The Lockheed Martin-led team is under contract to provide the two HEO payloads and the first two GEO satellites. HEO 2, which like HEO 1 is destined for a classified intelligence satellite, has been delivered to the Air Force for integration on the host spacecraft.

The first launch of a GEO satellite is on track for late 2008, Air Force and industry officials say.

As part of the SBIRS High restructure, the Air Force has begun an Alternative Infrared Satellite System (AIRSS) program to mature new sensor technologies as a means of mitigating the chances that additional setbacks in the SBIRS High program could lead to a gap in U.S. missile launch warning capabilities.

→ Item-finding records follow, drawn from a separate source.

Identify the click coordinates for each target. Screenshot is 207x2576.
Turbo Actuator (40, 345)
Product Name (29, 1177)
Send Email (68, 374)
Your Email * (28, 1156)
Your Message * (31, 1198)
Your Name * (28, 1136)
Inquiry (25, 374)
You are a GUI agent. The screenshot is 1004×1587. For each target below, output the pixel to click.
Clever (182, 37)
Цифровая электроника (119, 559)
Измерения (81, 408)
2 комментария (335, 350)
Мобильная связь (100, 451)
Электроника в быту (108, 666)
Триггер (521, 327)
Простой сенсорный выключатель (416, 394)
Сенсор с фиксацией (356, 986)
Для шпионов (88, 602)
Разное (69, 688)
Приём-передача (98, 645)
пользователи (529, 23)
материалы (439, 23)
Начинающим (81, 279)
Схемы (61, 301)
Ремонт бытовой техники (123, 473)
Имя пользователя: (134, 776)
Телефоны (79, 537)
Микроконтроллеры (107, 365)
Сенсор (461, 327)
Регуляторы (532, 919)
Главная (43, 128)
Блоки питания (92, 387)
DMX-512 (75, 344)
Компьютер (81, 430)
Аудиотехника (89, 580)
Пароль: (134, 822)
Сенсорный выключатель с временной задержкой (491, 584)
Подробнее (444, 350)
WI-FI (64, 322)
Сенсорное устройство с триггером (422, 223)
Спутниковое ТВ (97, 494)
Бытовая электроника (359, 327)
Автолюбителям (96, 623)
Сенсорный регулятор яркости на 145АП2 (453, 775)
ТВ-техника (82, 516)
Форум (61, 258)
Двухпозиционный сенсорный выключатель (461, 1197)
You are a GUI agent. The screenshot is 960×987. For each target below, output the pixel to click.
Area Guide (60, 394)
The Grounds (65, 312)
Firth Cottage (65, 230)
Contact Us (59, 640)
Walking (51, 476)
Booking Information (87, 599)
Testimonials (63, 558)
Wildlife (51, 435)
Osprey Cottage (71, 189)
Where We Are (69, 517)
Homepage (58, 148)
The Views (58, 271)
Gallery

Under AIRSS, the service awarded Raytheon a $54 million contract in September and SAIC a $25 million deal in October to develop prototype sensors that could eventually complement or replace the SBIRS High sensors.

Air Force space officials have said they want to be in the position around early 2008 to decide whether to procure the third SBIRS High GEO satellite or transition to the AIRSS, or perhaps even incorporate AIRSS sensors on later SBIRS High spacecraft.

The Air Force has a requirement for at least four GEO-based warning satellites to replace the current Defense Support Program missile warning constellation.

Sega said the service is mulling the best path forward for leveraging the new sensor technologies more quickly, noting that it "is a little bit early right now" to know the answers. "We are getting better and better at [infrared] detectors, not only for SBIRS, but for astronomy and all kinds of things," he said. "The question is how do you take advantage of that and insert them."

In addition to providing warning of ballistic missile launches, SBIRS sensors will support missile defense and supply technical intelligence and battlespace information to increase the situational awareness of combatant commanders, according to the Air Force.

The sensors will have improved sensitivity compared to the payloads on DSP satellites, the Air Force says.